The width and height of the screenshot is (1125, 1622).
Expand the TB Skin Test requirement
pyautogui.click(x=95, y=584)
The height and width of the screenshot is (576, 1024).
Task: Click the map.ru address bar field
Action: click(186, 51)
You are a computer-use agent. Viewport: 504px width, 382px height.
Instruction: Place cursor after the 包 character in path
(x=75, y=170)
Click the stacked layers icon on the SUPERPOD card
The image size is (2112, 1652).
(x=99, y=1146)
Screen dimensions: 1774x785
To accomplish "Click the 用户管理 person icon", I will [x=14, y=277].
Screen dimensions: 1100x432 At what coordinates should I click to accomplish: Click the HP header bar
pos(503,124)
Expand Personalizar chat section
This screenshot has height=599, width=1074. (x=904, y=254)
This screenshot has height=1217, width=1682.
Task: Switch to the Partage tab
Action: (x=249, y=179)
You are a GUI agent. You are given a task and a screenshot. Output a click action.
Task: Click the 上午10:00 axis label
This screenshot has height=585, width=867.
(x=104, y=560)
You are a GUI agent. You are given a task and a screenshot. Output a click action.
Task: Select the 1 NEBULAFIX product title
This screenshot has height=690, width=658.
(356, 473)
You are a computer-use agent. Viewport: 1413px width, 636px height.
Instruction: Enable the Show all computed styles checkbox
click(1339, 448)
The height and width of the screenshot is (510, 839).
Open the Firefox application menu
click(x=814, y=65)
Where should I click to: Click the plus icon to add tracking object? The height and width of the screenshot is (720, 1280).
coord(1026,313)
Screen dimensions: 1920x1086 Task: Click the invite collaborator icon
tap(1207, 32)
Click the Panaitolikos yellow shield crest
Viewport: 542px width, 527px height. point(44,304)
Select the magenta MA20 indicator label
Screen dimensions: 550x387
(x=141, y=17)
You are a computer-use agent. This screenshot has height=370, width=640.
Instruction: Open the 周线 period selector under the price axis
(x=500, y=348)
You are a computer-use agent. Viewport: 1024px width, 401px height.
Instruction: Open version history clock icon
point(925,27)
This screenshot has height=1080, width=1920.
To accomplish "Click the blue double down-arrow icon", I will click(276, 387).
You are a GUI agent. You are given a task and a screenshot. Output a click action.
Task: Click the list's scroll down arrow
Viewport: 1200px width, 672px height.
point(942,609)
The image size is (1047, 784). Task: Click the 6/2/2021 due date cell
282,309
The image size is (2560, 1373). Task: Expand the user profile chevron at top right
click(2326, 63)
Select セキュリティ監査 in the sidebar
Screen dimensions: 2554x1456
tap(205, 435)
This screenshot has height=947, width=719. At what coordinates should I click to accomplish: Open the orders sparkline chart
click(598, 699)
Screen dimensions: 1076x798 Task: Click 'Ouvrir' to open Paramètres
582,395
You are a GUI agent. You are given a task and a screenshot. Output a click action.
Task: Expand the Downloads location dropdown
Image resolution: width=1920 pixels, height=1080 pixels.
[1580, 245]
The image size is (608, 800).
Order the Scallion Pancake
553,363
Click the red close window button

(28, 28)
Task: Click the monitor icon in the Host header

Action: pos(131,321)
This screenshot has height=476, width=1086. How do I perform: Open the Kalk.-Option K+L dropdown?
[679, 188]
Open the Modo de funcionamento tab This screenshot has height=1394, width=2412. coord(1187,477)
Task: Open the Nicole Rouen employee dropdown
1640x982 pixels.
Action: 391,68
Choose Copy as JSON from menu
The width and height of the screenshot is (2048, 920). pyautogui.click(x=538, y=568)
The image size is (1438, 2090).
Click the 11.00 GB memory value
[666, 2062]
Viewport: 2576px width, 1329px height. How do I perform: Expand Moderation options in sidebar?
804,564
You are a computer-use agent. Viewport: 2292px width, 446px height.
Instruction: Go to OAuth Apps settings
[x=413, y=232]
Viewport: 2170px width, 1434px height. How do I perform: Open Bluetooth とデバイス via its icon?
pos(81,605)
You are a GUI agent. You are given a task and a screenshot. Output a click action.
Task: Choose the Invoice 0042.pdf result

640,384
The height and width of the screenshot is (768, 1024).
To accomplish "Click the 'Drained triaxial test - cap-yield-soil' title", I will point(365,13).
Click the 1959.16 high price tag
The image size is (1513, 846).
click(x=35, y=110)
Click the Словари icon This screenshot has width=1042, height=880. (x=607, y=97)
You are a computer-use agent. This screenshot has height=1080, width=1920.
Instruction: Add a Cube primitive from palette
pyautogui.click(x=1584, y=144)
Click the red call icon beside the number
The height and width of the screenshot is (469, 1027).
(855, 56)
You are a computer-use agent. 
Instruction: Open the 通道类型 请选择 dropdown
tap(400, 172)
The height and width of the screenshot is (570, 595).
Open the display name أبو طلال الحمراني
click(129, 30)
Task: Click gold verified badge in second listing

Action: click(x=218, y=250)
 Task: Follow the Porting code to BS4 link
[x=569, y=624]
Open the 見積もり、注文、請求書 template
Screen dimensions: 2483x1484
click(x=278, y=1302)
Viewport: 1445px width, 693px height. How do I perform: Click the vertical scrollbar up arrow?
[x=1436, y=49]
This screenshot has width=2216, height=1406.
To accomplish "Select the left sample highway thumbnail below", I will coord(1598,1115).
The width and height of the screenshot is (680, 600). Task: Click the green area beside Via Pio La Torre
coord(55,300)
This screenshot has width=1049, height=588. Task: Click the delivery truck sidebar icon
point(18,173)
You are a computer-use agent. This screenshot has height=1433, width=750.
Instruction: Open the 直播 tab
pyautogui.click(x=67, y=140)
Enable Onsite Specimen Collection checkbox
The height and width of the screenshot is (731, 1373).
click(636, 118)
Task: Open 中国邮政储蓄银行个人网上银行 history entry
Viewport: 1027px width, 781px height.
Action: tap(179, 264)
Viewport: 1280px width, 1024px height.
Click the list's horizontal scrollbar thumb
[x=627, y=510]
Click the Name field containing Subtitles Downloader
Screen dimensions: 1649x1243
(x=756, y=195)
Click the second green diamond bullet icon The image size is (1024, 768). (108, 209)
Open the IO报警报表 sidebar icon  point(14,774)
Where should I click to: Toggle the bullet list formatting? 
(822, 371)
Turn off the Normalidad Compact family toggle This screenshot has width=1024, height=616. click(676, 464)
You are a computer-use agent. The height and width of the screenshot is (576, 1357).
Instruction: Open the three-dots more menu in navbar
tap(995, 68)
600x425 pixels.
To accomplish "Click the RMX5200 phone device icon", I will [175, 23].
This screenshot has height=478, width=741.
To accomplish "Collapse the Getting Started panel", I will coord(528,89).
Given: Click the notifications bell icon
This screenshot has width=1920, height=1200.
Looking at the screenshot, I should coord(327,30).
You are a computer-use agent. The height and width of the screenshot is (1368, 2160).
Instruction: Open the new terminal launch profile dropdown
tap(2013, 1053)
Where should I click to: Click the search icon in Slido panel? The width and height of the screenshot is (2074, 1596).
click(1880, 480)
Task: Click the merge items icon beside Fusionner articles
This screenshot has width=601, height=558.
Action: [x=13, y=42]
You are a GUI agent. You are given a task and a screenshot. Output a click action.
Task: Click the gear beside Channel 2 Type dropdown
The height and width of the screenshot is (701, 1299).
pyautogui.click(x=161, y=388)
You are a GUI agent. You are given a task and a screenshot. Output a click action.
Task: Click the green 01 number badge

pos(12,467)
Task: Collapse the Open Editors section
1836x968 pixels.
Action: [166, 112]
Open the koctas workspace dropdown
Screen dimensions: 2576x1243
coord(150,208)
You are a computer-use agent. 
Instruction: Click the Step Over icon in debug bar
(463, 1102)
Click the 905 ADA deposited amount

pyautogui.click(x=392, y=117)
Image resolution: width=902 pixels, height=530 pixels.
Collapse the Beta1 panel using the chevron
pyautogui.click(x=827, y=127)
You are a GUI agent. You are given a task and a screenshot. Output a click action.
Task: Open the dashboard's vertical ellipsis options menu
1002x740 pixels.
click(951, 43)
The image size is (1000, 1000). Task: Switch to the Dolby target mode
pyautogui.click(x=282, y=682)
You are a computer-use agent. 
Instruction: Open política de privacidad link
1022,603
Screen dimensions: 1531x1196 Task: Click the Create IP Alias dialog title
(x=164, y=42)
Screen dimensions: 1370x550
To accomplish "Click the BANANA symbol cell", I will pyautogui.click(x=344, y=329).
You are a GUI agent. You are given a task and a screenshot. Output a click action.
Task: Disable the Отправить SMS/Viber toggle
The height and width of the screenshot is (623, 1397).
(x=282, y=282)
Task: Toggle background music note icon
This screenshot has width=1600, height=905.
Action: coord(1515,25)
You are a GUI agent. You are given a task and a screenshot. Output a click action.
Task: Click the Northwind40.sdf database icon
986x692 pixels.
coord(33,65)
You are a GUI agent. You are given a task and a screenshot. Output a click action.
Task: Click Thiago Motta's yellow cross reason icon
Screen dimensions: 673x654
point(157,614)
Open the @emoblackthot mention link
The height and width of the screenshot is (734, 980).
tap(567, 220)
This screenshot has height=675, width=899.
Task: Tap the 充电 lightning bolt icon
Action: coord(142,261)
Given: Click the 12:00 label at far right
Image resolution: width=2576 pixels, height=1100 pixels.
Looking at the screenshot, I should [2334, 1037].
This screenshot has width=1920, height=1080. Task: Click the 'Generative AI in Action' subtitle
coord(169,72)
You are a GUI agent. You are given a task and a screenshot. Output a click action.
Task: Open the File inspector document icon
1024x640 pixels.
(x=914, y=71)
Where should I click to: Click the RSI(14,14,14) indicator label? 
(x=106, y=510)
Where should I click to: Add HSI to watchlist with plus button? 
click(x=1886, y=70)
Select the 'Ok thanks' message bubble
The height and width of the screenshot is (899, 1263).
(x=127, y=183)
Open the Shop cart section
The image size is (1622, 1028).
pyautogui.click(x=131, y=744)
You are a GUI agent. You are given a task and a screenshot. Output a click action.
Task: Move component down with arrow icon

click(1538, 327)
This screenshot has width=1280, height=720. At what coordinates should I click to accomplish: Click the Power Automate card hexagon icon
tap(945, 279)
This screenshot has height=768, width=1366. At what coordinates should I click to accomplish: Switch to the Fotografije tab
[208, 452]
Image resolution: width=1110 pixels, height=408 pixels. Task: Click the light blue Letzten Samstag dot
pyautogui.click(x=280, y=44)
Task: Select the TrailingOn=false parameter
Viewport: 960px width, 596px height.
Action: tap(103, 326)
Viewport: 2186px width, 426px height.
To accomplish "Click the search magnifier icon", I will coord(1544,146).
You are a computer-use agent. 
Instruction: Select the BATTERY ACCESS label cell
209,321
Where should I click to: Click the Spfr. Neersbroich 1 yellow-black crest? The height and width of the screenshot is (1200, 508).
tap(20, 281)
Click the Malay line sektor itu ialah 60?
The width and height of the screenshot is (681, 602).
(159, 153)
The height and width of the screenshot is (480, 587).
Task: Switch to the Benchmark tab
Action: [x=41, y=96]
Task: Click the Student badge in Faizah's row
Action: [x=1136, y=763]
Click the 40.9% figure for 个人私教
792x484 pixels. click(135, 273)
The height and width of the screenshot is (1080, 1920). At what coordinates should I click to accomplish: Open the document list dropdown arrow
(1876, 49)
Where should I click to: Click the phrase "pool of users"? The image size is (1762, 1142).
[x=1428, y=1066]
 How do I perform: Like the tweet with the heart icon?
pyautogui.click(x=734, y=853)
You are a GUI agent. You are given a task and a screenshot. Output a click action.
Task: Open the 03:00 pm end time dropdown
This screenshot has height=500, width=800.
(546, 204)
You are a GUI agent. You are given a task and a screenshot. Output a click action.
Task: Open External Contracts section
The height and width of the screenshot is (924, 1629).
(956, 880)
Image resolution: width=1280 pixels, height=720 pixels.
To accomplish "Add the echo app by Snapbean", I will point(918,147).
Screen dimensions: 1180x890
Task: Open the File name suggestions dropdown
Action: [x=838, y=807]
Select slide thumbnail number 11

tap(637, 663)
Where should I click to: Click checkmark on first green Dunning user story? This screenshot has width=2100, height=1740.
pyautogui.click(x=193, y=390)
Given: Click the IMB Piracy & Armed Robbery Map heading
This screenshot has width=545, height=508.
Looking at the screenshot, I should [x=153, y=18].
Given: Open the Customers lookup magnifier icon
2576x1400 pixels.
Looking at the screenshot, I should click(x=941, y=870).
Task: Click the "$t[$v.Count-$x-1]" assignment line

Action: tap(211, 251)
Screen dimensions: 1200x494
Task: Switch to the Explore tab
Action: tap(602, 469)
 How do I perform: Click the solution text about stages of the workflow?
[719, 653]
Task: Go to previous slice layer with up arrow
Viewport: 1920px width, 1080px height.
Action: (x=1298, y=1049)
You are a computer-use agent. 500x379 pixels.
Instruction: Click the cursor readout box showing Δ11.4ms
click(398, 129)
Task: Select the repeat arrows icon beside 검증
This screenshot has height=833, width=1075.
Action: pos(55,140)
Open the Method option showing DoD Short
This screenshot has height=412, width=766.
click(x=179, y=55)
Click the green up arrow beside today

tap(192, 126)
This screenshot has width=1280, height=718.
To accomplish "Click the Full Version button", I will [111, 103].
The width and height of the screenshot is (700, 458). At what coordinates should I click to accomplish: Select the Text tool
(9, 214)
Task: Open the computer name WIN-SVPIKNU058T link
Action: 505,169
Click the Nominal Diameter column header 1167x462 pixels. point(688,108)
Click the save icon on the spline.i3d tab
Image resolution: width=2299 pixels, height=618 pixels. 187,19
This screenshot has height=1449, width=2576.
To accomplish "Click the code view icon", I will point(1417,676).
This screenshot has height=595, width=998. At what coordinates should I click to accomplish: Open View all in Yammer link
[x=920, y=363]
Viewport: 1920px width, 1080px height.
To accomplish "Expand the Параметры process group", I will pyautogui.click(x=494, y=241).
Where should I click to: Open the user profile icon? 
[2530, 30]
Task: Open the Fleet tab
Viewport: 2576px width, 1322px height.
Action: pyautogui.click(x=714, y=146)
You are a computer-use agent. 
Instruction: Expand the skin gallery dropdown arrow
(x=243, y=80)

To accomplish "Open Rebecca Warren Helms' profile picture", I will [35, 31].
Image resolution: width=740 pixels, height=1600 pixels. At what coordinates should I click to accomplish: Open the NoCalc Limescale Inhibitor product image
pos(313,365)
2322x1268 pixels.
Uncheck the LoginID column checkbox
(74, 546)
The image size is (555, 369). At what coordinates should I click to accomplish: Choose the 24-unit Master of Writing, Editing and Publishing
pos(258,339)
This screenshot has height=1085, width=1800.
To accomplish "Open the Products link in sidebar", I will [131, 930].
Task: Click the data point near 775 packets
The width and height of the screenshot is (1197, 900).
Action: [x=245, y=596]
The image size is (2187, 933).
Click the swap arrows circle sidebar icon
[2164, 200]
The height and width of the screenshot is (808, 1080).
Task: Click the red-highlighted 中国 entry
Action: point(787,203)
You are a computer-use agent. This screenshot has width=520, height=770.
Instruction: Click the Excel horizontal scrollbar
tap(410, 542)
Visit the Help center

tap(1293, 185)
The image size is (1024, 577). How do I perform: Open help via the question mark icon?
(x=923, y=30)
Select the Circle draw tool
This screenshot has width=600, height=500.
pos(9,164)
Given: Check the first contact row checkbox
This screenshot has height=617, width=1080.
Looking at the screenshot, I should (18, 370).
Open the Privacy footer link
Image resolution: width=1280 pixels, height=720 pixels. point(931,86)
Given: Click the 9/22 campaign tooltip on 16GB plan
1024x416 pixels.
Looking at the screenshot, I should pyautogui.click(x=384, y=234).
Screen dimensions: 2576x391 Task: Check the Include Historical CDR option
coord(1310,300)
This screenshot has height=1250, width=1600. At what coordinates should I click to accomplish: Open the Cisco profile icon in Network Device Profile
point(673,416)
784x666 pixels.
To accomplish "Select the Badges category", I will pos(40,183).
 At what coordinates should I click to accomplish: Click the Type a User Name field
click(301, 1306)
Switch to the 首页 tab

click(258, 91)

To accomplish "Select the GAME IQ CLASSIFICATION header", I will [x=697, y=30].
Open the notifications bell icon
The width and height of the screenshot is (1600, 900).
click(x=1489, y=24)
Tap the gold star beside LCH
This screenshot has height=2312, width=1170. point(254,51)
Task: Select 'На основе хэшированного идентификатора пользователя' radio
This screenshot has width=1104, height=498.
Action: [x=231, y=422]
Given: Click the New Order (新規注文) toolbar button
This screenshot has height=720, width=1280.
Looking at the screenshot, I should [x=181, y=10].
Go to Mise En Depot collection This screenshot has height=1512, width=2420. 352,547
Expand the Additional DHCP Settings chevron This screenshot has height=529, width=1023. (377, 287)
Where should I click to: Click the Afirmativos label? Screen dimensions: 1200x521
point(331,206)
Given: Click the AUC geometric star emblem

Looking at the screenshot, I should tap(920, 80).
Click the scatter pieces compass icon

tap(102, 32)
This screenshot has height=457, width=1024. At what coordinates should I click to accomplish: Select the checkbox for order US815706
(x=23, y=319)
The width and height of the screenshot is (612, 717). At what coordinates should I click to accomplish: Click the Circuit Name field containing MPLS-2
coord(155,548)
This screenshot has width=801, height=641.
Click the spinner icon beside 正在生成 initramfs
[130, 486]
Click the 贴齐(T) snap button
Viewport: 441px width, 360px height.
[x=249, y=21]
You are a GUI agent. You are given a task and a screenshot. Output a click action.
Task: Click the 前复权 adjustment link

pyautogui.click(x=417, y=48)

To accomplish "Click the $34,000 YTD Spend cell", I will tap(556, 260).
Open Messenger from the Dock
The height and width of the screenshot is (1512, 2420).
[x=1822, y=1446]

> [WRITTEN INSTRUCTION]:
Copy verbatim everything in the entries from the line containing "Screen dimensions: 1774x785" down to the line containing "Action: (x=249, y=179)", including both of those lines.

> [ANSWER FOR THE TASK]:
Screen dimensions: 1774x785
To accomplish "Click the 用户管理 person icon", I will [x=14, y=277].
Screen dimensions: 1100x432 At what coordinates should I click to accomplish: Click the HP header bar
pos(503,124)
Expand Personalizar chat section
This screenshot has height=599, width=1074. (x=904, y=254)
This screenshot has height=1217, width=1682.
Task: Switch to the Partage tab
Action: (x=249, y=179)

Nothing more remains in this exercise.